> _Task objective_: Put the lines of the records below into a Markdown table with the columns "Row" and "Line", numbering each row and omitting blank lines.

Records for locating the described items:
┌────────

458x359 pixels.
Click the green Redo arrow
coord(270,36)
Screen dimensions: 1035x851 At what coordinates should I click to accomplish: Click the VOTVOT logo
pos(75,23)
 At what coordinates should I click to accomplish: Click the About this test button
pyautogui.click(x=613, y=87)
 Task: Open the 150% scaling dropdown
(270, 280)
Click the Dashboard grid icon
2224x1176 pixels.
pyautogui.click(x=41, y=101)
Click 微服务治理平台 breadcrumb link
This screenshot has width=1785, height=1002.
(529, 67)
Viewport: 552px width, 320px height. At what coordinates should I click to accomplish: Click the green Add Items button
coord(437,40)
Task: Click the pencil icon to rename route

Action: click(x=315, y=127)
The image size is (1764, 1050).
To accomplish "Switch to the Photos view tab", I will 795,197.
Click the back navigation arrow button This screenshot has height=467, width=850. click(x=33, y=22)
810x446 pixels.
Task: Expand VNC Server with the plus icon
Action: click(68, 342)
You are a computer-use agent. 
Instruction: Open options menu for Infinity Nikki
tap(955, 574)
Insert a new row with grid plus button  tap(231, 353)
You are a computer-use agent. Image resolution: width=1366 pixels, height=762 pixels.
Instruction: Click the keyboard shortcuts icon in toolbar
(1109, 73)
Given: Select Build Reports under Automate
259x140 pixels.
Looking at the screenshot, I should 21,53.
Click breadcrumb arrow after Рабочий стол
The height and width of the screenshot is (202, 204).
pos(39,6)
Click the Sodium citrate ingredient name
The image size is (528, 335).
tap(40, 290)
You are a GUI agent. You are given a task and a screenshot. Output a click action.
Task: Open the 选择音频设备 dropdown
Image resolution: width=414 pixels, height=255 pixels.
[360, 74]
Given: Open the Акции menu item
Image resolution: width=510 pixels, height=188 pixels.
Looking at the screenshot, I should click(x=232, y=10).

└────────

> _Complete output_:
| Row | Line |
|---|---|
| 1 | 458x359 pixels. |
| 2 | Click the green Redo arrow |
| 3 | coord(270,36) |
| 4 | Screen dimensions: 1035x851 At what coordinates should I click to accomplish: Click the VOTVOT logo |
| 5 | pos(75,23) |
| 6 |  At what coordinates should I click to accomplish: Click the About this test button |
| 7 | pyautogui.click(x=613, y=87) |
| 8 |  Task: Open the 150% scaling dropdown |
| 9 | (270, 280) |
| 10 | Click the Dashboard grid icon |
| 11 | 2224x1176 pixels. |
| 12 | pyautogui.click(x=41, y=101) |
| 13 | Click 微服务治理平台 breadcrumb link |
| 14 | This screenshot has width=1785, height=1002. |
| 15 | (529, 67) |
| 16 | Viewport: 552px width, 320px height. At what coordinates should I click to accomplish: Click the green Add Items button |
| 17 | coord(437,40) |
| 18 | Task: Click the pencil icon to rename route |
| 19 | Action: click(x=315, y=127) |
| 20 | The image size is (1764, 1050). |
| 21 | To accomplish "Switch to the Photos view tab", I will 795,197. |
| 22 | Click the back navigation arrow button This screenshot has height=467, width=850. click(x=33, y=22) |
| 23 | 810x446 pixels. |
| 24 | Task: Expand VNC Server with the plus icon |
| 25 | Action: click(68, 342) |
| 26 | You are a computer-use agent.  |
| 27 | Instruction: Open options menu for Infinity Nikki |
| 28 | tap(955, 574) |
| 29 | Insert a new row with grid plus button  tap(231, 353) |
| 30 | You are a computer-use agent. Image resolution: width=1366 pixels, height=762 pixels. |
| 31 | Instruction: Click the keyboard shortcuts icon in toolbar |
| 32 | (1109, 73) |
| 33 | Given: Select Build Reports under Automate |
| 34 | 259x140 pixels. |
| 35 | Looking at the screenshot, I should 21,53. |
| 36 | Click breadcrumb arrow after Рабочий стол |
| 37 | The height and width of the screenshot is (202, 204). |
| 38 | pos(39,6) |
| 39 | Click the Sodium citrate ingredient name |
| 40 | The image size is (528, 335). |
| 41 | tap(40, 290) |
| 42 | You are a GUI agent. You are given a task and a screenshot. Output a click action. |
| 43 | Task: Open the 选择音频设备 dropdown |
| 44 | Image resolution: width=414 pixels, height=255 pixels. |
| 45 | [360, 74] |
| 46 | Given: Open the Акции menu item |
| 47 | Image resolution: width=510 pixels, height=188 pixels. |
| 48 | Looking at the screenshot, I should click(x=232, y=10). |